The six amicus states join the States of Oklahoma, West Virginia and Louisiana, which are already plaintiffs in the case, along with the United States Trotting Association, several state racing commissions, the Oklahoma Quarter Horse Racing Association, several Native American-owned racetracks, and Hanover Shoe Farms, Inc.
In the amicus brief, the States explain that the private corporation that HISA sets up to regulate the racing industry amounts to a private club having governmental powers. It is settled law that the Constitution forbids Congress to set up a private entity to exercise governmental power over the States and the people in them. Accordingly, the States argue, the Court should declare HISA unconstitutional.
“The Congressional Research Service tried to explain these constitutional problems to HISA’s legislative sponsors as long ago as 2015,” said USTA President Russell Williams. “The USTA lobbied intensively against HISA and its predecessor bills since then, trying to point out why unconstitutional legislation simply compounds the problems that it was meant to address. But members of the House and Senate went ahead anyway, at the urging of their wealthy racing sponsors, heedless of the constitutional defects now being litigated. Legislation instigated by an elite sliver of an industry should be approached with caution, not slipped into the middle of a 5,500-page, must-pass appropriation measure as HISA was.”
“A private entity should have no more power over state functions than the AAA, another private entity, has over issuing, suspending, or revoking motor vehicle driver’s licenses,” stated Joe Faraldo, chairman of the USTA Board of Directors. “Unfortunately, overreaching by private entities is a recurrent problem and the courts have had to deal with it before,” continued Faraldo, quoting the New York Court of Appeals from a case decided in 1951:
"We are told that benefits of great worth to the maintenance of proper control over race meetings and to the improvement of the breed of horses have been derived from action by The Jockey Club. Even assuming that fact we are mindful that 'nothing is more certain than that beneficent aims, however great or well directed, can never serve in lieu of constitutional power.'"
“This litigation could take years to reach its conclusion, but we are prepared to stay the course,” added Williams. “When the courts have consigned HISA to the scrap heap of unconstitutional legislation, we have a better plan to offer. We are ready with draft legislation that would be constitutional, would better protect the welfare of the horse than HISA, and would not impose HISA’s heavy costs that threaten to diminish racing to the status of a hobby.

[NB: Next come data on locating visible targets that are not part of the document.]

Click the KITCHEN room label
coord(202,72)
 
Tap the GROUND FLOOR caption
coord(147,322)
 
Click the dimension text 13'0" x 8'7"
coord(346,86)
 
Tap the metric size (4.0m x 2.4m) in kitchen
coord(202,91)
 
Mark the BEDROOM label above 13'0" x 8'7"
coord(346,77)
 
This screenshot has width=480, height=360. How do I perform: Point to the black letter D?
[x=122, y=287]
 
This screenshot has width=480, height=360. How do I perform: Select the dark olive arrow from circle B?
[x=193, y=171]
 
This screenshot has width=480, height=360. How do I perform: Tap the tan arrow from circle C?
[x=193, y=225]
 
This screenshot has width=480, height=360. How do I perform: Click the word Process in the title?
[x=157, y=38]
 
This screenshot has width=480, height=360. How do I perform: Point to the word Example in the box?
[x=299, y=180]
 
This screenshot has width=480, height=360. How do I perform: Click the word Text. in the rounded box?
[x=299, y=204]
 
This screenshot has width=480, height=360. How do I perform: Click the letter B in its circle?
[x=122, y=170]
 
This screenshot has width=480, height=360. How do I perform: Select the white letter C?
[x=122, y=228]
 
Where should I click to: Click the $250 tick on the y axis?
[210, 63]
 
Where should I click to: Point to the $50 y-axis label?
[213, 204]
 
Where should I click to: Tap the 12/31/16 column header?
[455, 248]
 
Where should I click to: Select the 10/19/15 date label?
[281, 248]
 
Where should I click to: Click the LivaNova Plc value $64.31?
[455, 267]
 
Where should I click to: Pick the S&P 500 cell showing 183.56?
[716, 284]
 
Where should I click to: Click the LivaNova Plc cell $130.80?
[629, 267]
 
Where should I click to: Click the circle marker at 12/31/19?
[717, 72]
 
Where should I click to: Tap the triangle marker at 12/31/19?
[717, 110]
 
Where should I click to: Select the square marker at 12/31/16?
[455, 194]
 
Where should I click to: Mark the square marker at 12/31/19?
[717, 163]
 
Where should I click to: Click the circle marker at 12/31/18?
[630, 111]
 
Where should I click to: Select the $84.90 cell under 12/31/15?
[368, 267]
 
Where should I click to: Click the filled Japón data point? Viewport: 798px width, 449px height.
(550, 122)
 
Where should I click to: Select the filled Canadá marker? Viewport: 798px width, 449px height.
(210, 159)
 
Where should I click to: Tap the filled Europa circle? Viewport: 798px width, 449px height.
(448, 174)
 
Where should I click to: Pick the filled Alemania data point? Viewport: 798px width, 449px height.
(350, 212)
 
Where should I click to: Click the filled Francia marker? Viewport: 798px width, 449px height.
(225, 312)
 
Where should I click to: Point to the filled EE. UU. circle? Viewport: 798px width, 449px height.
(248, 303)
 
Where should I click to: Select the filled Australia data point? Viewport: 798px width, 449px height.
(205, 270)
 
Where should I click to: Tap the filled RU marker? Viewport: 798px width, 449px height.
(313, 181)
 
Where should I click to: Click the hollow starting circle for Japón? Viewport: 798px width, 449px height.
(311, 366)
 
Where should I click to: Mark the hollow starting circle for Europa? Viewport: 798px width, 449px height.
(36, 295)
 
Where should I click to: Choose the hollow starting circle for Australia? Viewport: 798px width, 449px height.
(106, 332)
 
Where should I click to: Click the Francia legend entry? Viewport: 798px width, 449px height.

“Our Racehorse Health and Safety Act originated with veterinarians and is therefore grounded in equine medical science. Racing regulators and racing participants from all the racing breeds have contributed to it. It would have federal oversight under the Compact Clause of the U.S. Constitution, but the States would administer it. It is open to public and congressional debate plus input from all participants in racing, something that was never the case with HISA,” concluded Williams.